• Carregando...

Réveillon vem do verbo réveiller, que significa “acordar”. No dia 31 de dezembro de cada ano celebra-se o réveillon como forma de deixar para trás todos os problemas, iniciando-se um novo dia, novo tempo, nova era descontaminada do passado. Trata-se muito mais de um coletivo aconchego psicológico do que a crença de que tudo – a partir daquele exato momento – será realisticamente melhor. Sabemos todos que os mesmos ou outros problemas virão. Mas a esperança é (re)nutrida e o “astral” muda.

O impeachment, cujo processo terminou (ou tinha tudo para ter terminado) no dia 31 de agosto, carregava esta nova aura. Não que o presidente que assume seja um salvador da pátria, um imaculado homem público, mas o povo brasileiro nutre uma esperança que há de se encerrar e de se enterrar uma etapa caracterizada por inchaço governamental, políticas sociais bonitas no discurso, mas insustentáveis na prática, desequilibro inconsequente das contas públicas, tudo somado à arrogância na liderança e corrupção abissal. O crime de responsabilidade foi o gancho jurídico para o juízo político.

O debate sobre o fatiamento não veio a lume porque se trata(va) de questão incontroversa à luz da Constituição

Certo ou errado, com ou sem razão, com ou sem crime de responsabilidade, o colegiado encarregado da análise e decisão votou e o rito constitucional foi obedecido em todas as etapas. Porém, o réveillon, no seu primeiro minuto, exalou enxofre. A Constituição Federal fala, em seu artigo 52, parágrafo único, em “perda do mandato com inabilitação por oito anos para o exercício de função pública”. A preposição aditiva “com” não deixa margem a dúvidas: não há possibilidade de fatiar ou separar uma coisa (condenação) da outra (inabilitação por oito anos). Ademais, em momento algum, nos longos meses em que transcorreu o processo de impeachment, levantou-se a discussão sobre a inabilitação. O debate não veio a lume porque se trata(va) de questão incontroversa à luz da Constituição.

Material fornecido —

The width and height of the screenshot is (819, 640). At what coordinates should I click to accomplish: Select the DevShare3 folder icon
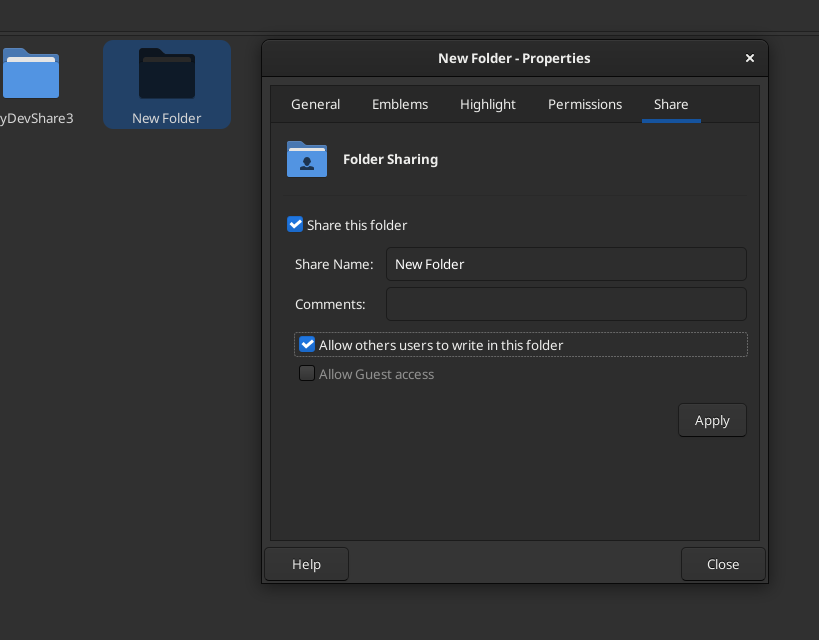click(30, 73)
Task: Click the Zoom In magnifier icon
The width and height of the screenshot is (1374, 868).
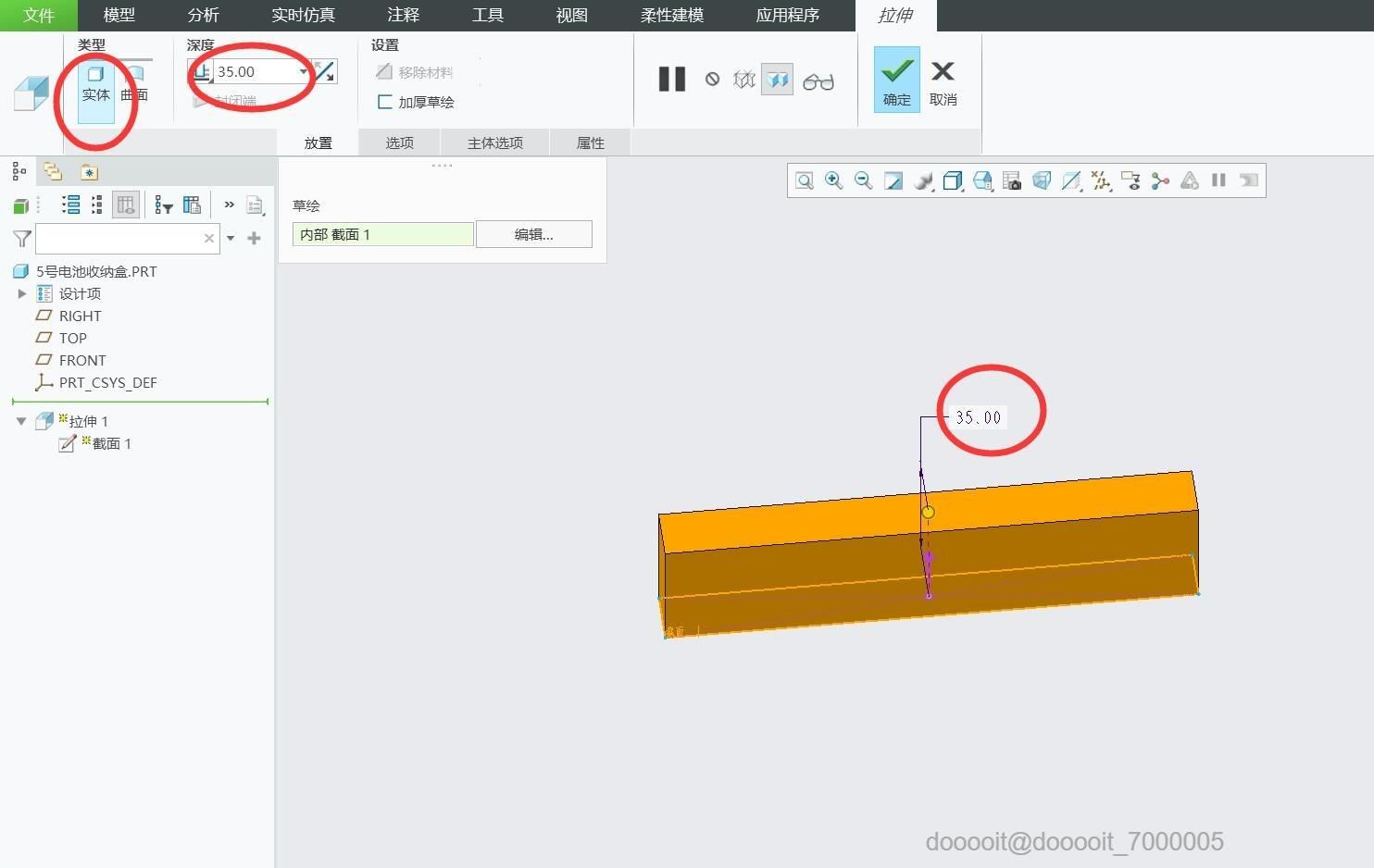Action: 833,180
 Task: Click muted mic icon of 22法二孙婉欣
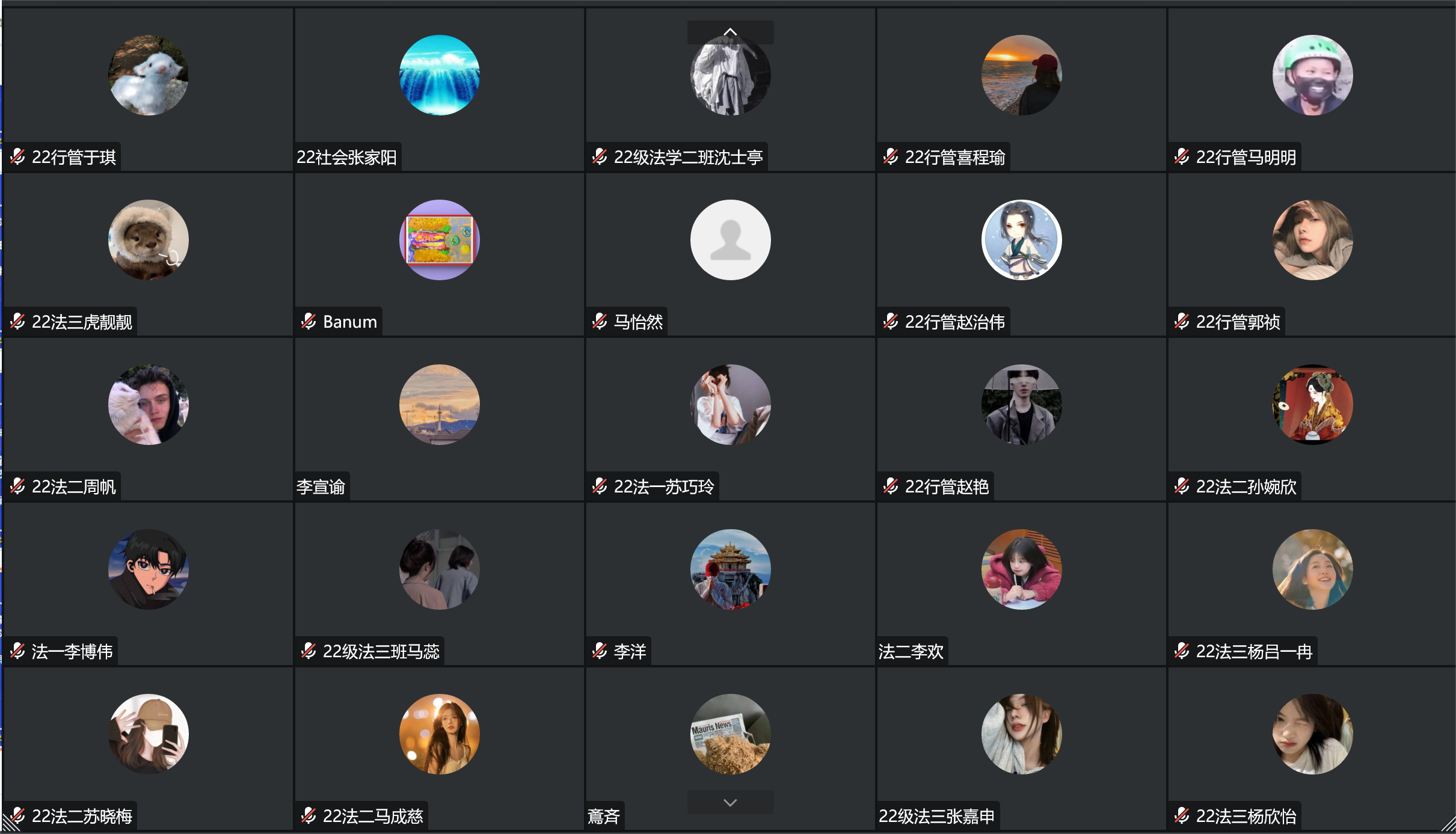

Instruções da tarefa — Duplique o texto sobre o impeachment inteiro, sem mudar nada. Os registros vieram de outra fonte.

Resposta da tarefa —
• Carregando...

Réveillon vem do verbo réveiller, que significa “acordar”. No dia 31 de dezembro de cada ano celebra-se o réveillon como forma de deixar para trás todos os problemas, iniciando-se um novo dia, novo tempo, nova era descontaminada do passado. Trata-se muito mais de um coletivo aconchego psicológico do que a crença de que tudo – a partir daquele exato momento – será realisticamente melhor. Sabemos todos que os mesmos ou outros problemas virão. Mas a esperança é (re)nutrida e o “astral” muda.

O impeachment, cujo processo terminou (ou tinha tudo para ter terminado) no dia 31 de agosto, carregava esta nova aura. Não que o presidente que assume seja um salvador da pátria, um imaculado homem público, mas o povo brasileiro nutre uma esperança que há de se encerrar e de se enterrar uma etapa caracterizada por inchaço governamental, políticas sociais bonitas no discurso, mas insustentáveis na prática, desequilibro inconsequente das contas públicas, tudo somado à arrogância na liderança e corrupção abissal. O crime de responsabilidade foi o gancho jurídico para o juízo político.

O debate sobre o fatiamento não veio a lume porque se trata(va) de questão incontroversa à luz da Constituição

Certo ou errado, com ou sem razão, com ou sem crime de responsabilidade, o colegiado encarregado da análise e decisão votou e o rito constitucional foi obedecido em todas as etapas. Porém, o réveillon, no seu primeiro minuto, exalou enxofre. A Constituição Federal fala, em seu artigo 52, parágrafo único, em “perda do mandato com inabilitação por oito anos para o exercício de função pública”. A preposição aditiva “com” não deixa margem a dúvidas: não há possibilidade de fatiar ou separar uma coisa (condenação) da outra (inabilitação por oito anos). Ademais, em momento algum, nos longos meses em que transcorreu o processo de impeachment, levantou-se a discussão sobre a inabilitação. O debate não veio a lume porque se trata(va) de questão incontroversa à luz da Constituição.